One dance was that of shark, mother of dogfish. Another recalled a gesture of peace, a warrior in movement leaving eagle feathers in his wake, just as shamans quelled the wrath of the sea by scattering them down upon the waves. Christian reminded me that these songs and dances were the currency of the Haida.

Material goods could come and go, happily, without regret or attachment in the reciprocal gift exchange that was the potlatch. The songs and dances by contrast were actual wealth, real and meaningful possessions, a kind of prayer for the well-being of the community that could only be performed by those who had inherited the right to bring them into the world.

Christian later brought me to his carving shed, a workshop where cedar logs 60 feet long were being transformed into totem poles and canoes, with paddles carved from yew wood and fish nets spun from cedar bark and nettles. Outside, with a fine mist in the air, he shared the stories of the poles he had erected for his family and ancestors. These were not small undertakings. Each pole required 500 men to put up, a thousand more to bear witness, and all had to be fed and gifted for the event to shine as a community memory that would never fade.

House poles, carved flat in the back to rest easily against the facade of the long house, feature the heraldic crests of the family–Raven, Eagle, Frog, Bear–as an aristocratic European clan might display its coat of arms. Memorial poles, by contrast, are meant to be observed from all sides and carved in the round. These, too, are decorated with heraldry to honor the one being remembered.

Mortuary poles are burials, each with a cedar box held high off the ground, in which would be placed the bones of the deceased. Finally, there are story poles, which, as their name suggests, recall a narrative–a powerful and meaningful moment in time.

Regardless of type, Christian noted, each pole took months to create. Each had to be buried nine feet in the ground, in a bed of stones, as ancient tradition dictated. There were no shortcuts here, nor interest in them.

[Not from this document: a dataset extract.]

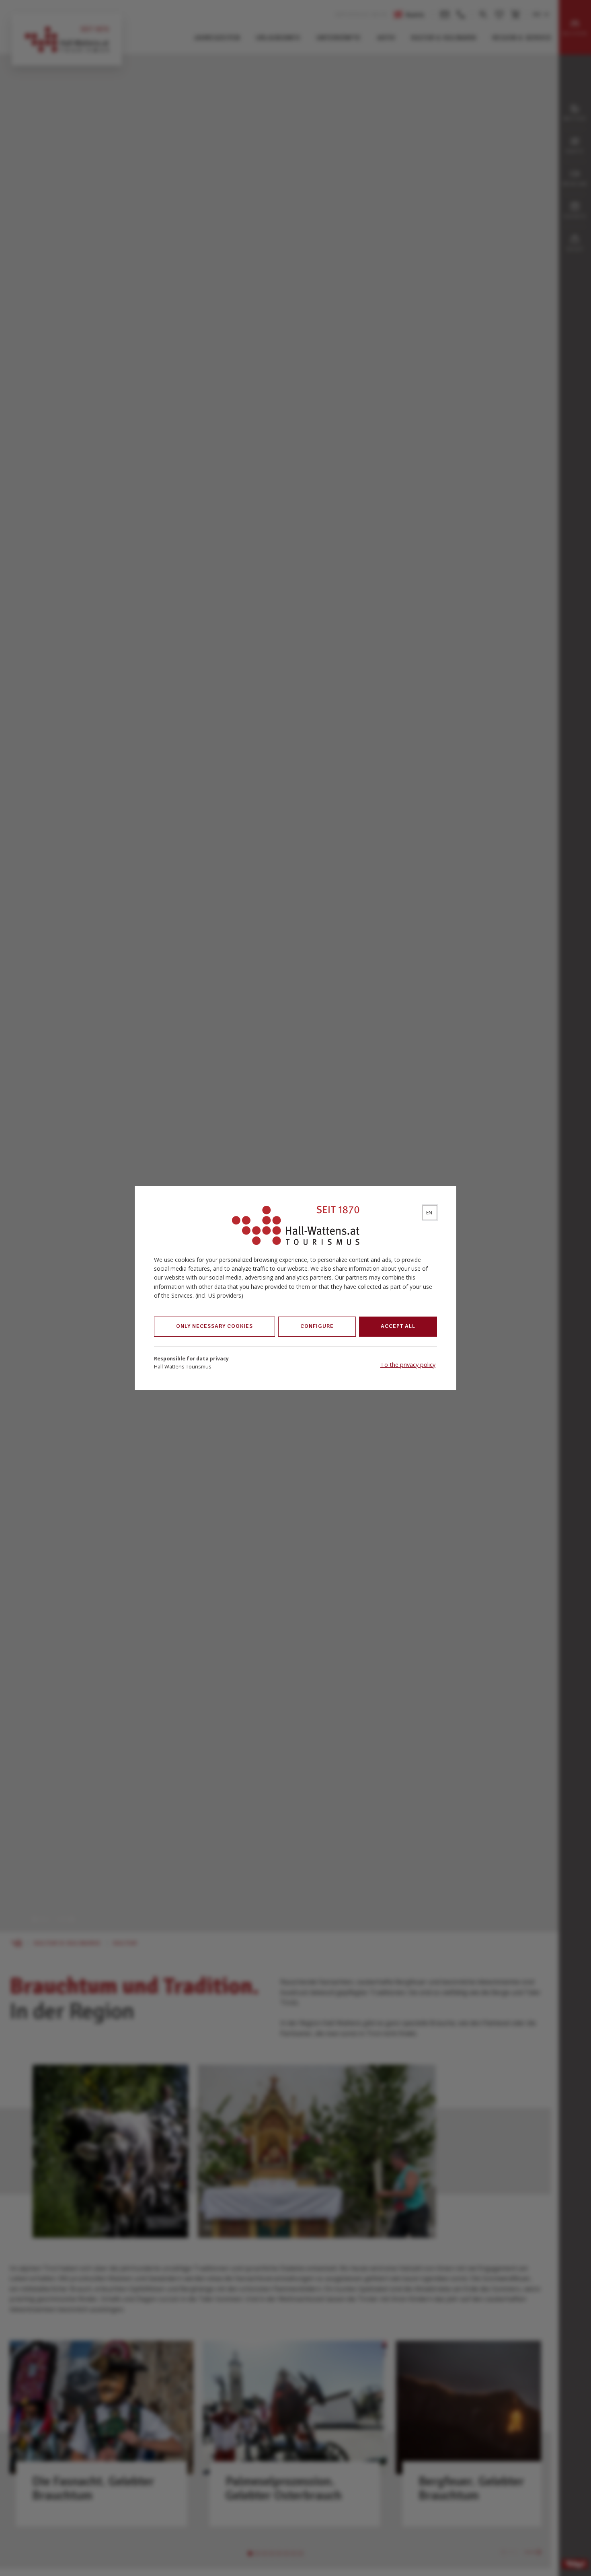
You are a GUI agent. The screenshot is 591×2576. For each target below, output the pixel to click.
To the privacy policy (407, 1364)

Hospitality is a universal trait of culture at which the Haida excel. At Christian’s canoe house a dozen women prepared a feast while we slipped away to visit Jim Hart, arguably the greatest Haida artist still living, just up the road. Jim and his family welcomed us into their home. A tirelessly prolific artist, Jim shared, with immense grace and warmth, his plans for a dozen new projects, each more monumental and ambitious than the last. A new pole to be carved, a story to be told of the residential schools, and a new era of hope, reconciliation, and forgiveness for all.

Jim’s work is internationally renowned, and his pieces are to be found in museums and galleries throughout the world. To have been invited into his home, in the presence of his family, to watch as he carved, to hear how he honed his thoughts, each a story as sharp as a knife, was a privilege I won’t soon forget.

As the rain began to fall, we returned to the canoe house for a final blessing from Christian and his family, a glorious spread of salmon, herring roe, seaweed, and crab prepared for us with kindness and generosity by some of the most wonderful people I will ever have a chance to meet.